Collected data entries:
== Segment start ==

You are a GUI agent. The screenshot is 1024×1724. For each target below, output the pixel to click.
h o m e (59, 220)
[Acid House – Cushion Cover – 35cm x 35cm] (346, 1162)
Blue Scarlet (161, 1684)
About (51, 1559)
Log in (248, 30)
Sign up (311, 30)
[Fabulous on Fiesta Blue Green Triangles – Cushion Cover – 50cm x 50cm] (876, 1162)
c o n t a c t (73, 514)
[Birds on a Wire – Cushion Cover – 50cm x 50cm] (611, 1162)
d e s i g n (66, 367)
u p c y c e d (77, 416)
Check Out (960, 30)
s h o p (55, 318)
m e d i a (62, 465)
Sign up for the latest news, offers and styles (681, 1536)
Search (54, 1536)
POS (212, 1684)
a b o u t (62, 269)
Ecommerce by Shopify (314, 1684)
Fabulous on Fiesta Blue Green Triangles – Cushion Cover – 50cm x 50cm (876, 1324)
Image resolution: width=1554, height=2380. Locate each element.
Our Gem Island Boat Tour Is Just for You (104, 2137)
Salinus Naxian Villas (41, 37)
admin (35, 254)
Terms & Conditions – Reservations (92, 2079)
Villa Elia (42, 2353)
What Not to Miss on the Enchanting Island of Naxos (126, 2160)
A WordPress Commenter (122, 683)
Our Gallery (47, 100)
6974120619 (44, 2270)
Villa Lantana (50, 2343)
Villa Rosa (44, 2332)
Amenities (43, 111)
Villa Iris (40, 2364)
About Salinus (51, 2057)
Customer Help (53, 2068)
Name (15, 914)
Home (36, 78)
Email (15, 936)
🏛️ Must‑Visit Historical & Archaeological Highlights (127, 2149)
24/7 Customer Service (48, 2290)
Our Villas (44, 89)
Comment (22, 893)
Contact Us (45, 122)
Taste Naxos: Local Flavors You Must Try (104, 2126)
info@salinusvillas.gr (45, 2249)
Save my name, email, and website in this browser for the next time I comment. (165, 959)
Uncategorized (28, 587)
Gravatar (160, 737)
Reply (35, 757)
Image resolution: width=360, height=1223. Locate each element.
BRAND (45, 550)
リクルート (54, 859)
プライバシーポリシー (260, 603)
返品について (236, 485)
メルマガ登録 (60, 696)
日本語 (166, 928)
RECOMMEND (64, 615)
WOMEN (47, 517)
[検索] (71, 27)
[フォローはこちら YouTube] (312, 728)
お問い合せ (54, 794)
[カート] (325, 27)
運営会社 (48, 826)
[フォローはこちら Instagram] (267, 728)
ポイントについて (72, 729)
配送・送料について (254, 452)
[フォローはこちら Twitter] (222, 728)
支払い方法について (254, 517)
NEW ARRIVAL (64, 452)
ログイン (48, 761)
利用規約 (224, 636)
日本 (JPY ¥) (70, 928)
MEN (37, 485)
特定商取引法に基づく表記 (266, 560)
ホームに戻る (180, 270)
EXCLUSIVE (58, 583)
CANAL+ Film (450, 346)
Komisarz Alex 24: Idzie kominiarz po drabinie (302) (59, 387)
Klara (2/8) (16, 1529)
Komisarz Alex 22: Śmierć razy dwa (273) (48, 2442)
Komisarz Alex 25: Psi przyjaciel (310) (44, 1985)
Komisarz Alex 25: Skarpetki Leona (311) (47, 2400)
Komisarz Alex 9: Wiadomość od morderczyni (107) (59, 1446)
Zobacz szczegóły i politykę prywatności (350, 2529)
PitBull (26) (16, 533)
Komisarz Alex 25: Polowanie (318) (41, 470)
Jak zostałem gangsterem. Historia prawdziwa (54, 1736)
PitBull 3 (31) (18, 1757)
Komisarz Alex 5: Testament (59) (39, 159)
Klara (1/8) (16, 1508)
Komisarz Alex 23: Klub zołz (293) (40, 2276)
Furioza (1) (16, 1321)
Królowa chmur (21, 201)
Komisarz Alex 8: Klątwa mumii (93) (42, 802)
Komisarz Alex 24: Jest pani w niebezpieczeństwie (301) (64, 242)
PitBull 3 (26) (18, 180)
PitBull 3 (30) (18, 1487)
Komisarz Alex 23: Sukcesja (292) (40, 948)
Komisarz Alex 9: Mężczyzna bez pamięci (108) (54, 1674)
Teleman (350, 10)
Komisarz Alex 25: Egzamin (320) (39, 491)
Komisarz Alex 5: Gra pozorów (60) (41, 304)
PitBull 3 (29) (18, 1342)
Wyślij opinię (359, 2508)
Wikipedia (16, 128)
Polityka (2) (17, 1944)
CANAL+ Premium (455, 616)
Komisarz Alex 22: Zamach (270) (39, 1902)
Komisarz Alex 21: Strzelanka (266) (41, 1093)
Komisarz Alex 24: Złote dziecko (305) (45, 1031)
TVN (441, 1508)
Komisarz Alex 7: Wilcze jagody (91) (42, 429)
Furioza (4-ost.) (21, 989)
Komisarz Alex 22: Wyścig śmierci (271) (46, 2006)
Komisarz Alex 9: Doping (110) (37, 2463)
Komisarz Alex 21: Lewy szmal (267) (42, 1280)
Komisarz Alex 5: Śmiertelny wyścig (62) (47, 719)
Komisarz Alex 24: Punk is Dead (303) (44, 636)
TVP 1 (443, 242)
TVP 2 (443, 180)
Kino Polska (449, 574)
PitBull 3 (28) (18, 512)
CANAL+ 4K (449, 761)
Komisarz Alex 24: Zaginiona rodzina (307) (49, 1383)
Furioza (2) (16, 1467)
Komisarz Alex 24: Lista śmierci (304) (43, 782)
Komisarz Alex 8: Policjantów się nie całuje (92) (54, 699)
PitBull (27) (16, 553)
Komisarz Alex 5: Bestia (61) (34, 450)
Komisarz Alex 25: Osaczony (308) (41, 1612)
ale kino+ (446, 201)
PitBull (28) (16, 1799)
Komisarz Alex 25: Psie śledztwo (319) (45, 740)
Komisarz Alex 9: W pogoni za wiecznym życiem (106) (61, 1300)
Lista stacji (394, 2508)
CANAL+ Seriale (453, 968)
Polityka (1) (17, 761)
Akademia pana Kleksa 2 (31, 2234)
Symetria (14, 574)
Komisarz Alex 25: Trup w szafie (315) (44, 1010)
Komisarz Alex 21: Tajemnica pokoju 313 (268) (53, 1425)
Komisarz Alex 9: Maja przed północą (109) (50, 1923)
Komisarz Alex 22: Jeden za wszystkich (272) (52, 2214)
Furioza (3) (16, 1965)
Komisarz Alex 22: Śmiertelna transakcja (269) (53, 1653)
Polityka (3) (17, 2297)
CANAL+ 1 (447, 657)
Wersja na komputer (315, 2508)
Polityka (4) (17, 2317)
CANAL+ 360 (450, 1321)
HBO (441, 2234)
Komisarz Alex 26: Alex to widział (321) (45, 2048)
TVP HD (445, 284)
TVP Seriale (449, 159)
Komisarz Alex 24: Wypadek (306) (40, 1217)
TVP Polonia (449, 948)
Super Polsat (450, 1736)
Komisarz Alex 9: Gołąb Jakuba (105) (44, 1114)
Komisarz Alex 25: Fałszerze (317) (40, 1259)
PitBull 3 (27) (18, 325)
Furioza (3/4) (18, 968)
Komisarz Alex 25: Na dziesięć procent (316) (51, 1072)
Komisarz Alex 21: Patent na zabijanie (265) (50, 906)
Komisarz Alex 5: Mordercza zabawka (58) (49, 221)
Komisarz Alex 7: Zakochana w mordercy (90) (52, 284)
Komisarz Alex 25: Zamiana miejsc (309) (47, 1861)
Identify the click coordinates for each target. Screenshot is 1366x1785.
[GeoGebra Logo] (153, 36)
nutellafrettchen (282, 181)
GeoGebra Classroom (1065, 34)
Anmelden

== Segment end ==

● EXERCISE OBJECTIVE
Repeat the data above in full, word for word.

● RESULT BELOW
You are a GUI agent. The screenshot is 1024×1724. For each target below, output the pixel to click.
h o m e (59, 220)
[Acid House – Cushion Cover – 35cm x 35cm] (346, 1162)
Blue Scarlet (161, 1684)
About (51, 1559)
Log in (248, 30)
Sign up (311, 30)
[Fabulous on Fiesta Blue Green Triangles – Cushion Cover – 50cm x 50cm] (876, 1162)
c o n t a c t (73, 514)
[Birds on a Wire – Cushion Cover – 50cm x 50cm] (611, 1162)
d e s i g n (66, 367)
u p c y c e d (77, 416)
Check Out (960, 30)
s h o p (55, 318)
m e d i a (62, 465)
Sign up for the latest news, offers and styles (681, 1536)
Search (54, 1536)
POS (212, 1684)
a b o u t (62, 269)
Ecommerce by Shopify (314, 1684)
Fabulous on Fiesta Blue Green Triangles – Cushion Cover – 50cm x 50cm (876, 1324)
Image resolution: width=1554, height=2380. Locate each element.
Our Gem Island Boat Tour Is Just for You (104, 2137)
Salinus Naxian Villas (41, 37)
admin (35, 254)
Terms & Conditions – Reservations (92, 2079)
Villa Elia (42, 2353)
What Not to Miss on the Enchanting Island of Naxos (126, 2160)
A WordPress Commenter (122, 683)
Our Gallery (47, 100)
6974120619 (44, 2270)
Villa Lantana (50, 2343)
Villa Rosa (44, 2332)
Amenities (43, 111)
Villa Iris (40, 2364)
About Salinus (51, 2057)
Customer Help (53, 2068)
Name (15, 914)
Home (36, 78)
Email (15, 936)
🏛️ Must‑Visit Historical & Archaeological Highlights (127, 2149)
24/7 Customer Service (48, 2290)
Our Villas (44, 89)
Comment (22, 893)
Contact Us (45, 122)
Taste Naxos: Local Flavors You Must Try (104, 2126)
info@salinusvillas.gr (45, 2249)
Save my name, email, and website in this browser for the next time I comment. (165, 959)
Uncategorized (28, 587)
Gravatar (160, 737)
Reply (35, 757)
Image resolution: width=360, height=1223. Locate each element.
BRAND (45, 550)
リクルート (54, 859)
プライバシーポリシー (260, 603)
返品について (236, 485)
メルマガ登録 (60, 696)
日本語 (166, 928)
RECOMMEND (64, 615)
WOMEN (47, 517)
[検索] (71, 27)
[フォローはこちら YouTube] (312, 728)
お問い合せ (54, 794)
[カート] (325, 27)
運営会社 (48, 826)
[フォローはこちら Instagram] (267, 728)
ポイントについて (72, 729)
配送・送料について (254, 452)
[フォローはこちら Twitter] (222, 728)
支払い方法について (254, 517)
NEW ARRIVAL (64, 452)
ログイン (48, 761)
利用規約 (224, 636)
日本 (JPY ¥) (70, 928)
MEN (37, 485)
特定商取引法に基づく表記 (266, 560)
ホームに戻る (180, 270)
EXCLUSIVE (58, 583)
CANAL+ Film (450, 346)
Komisarz Alex 24: Idzie kominiarz po drabinie (302) (59, 387)
Klara (2/8) (16, 1529)
Komisarz Alex 22: Śmierć razy dwa (273) (48, 2442)
Komisarz Alex 25: Psi przyjaciel (310) (44, 1985)
Komisarz Alex 25: Skarpetki Leona (311) (47, 2400)
Komisarz Alex 9: Wiadomość od morderczyni (107) (59, 1446)
Zobacz szczegóły i politykę prywatności (350, 2529)
PitBull (26) (16, 533)
Komisarz Alex 25: Polowanie (318) (41, 470)
Jak zostałem gangsterem. Historia prawdziwa (54, 1736)
PitBull 3 (31) (18, 1757)
Komisarz Alex 5: Testament (59) (39, 159)
Klara (1/8) (16, 1508)
Komisarz Alex 23: Klub zołz (293) (40, 2276)
Furioza (1) (16, 1321)
Królowa chmur (21, 201)
Komisarz Alex 8: Klątwa mumii (93) (42, 802)
Komisarz Alex 24: Jest pani w niebezpieczeństwie (301) (64, 242)
PitBull 3 (26) (18, 180)
PitBull 3 (30) (18, 1487)
Komisarz Alex 23: Sukcesja (292) (40, 948)
Komisarz Alex 9: Mężczyzna bez pamięci (108) (54, 1674)
Teleman (350, 10)
Komisarz Alex 25: Egzamin (320) (39, 491)
Komisarz Alex 5: Gra pozorów (60) (41, 304)
PitBull 3 (29) (18, 1342)
Wyślij opinię (359, 2508)
Wikipedia (16, 128)
Polityka (2) (17, 1944)
CANAL+ Premium (455, 616)
Komisarz Alex 22: Zamach (270) (39, 1902)
Komisarz Alex 21: Strzelanka (266) (41, 1093)
Komisarz Alex 24: Złote dziecko (305) (45, 1031)
TVN (441, 1508)
Komisarz Alex 7: Wilcze jagody (91) (42, 429)
Furioza (4-ost.) (21, 989)
Komisarz Alex 22: Wyścig śmierci (271) (46, 2006)
Komisarz Alex 9: Doping (110) (37, 2463)
Komisarz Alex 21: Lewy szmal (267) (42, 1280)
Komisarz Alex 5: Śmiertelny wyścig (62) (47, 719)
Komisarz Alex 24: Punk is Dead (303) (44, 636)
TVP 1 (443, 242)
TVP 2 (443, 180)
Kino Polska (449, 574)
PitBull 3 (28) (18, 512)
CANAL+ 4K (449, 761)
Komisarz Alex 24: Zaginiona rodzina (307) (49, 1383)
Furioza (2) (16, 1467)
Komisarz Alex 24: Lista śmierci (304) (43, 782)
Komisarz Alex 8: Policjantów się nie całuje (92) (54, 699)
PitBull (27) (16, 553)
Komisarz Alex 5: Bestia (61) (34, 450)
Komisarz Alex 25: Osaczony (308) (41, 1612)
ale kino+ (446, 201)
PitBull (28) (16, 1799)
Komisarz Alex 25: Psie śledztwo (319) (45, 740)
Komisarz Alex 9: W pogoni za wiecznym życiem (106) (61, 1300)
Lista stacji (394, 2508)
CANAL+ Seriale (453, 968)
Polityka (1) (17, 761)
Akademia pana Kleksa 2 (31, 2234)
Symetria (14, 574)
Komisarz Alex 25: Trup w szafie (315) (44, 1010)
Komisarz Alex 21: Tajemnica pokoju 313 (268) (53, 1425)
Komisarz Alex 9: Maja przed północą (109) (50, 1923)
Komisarz Alex 22: Jeden za wszystkich (272) (52, 2214)
Furioza (3) (16, 1965)
Komisarz Alex 22: Śmiertelna transakcja (269) (53, 1653)
Polityka (3) (17, 2297)
CANAL+ 1 (447, 657)
Wersja na komputer (315, 2508)
Polityka (4) (17, 2317)
CANAL+ 360 (450, 1321)
HBO (441, 2234)
Komisarz Alex 26: Alex to widział (321) (45, 2048)
TVP HD (445, 284)
TVP Seriale (449, 159)
Komisarz Alex 24: Wypadek (306) (40, 1217)
TVP Polonia (449, 948)
Super Polsat (450, 1736)
Komisarz Alex 9: Gołąb Jakuba (105) (44, 1114)
Komisarz Alex 25: Fałszerze (317) (40, 1259)
PitBull 3 (27) (18, 325)
Furioza (3/4) (18, 968)
Komisarz Alex 25: Na dziesięć procent (316) (51, 1072)
Komisarz Alex 21: Patent na zabijanie (265) (50, 906)
Komisarz Alex 5: Mordercza zabawka (58) (49, 221)
Komisarz Alex 7: Zakochana w mordercy (90) (52, 284)
Komisarz Alex 25: Zamiana miejsc (309) (47, 1861)
Identify the click coordinates for each target. Screenshot is 1366x1785.
[GeoGebra Logo] (153, 36)
nutellafrettchen (282, 181)
GeoGebra Classroom (1065, 34)
Anmelden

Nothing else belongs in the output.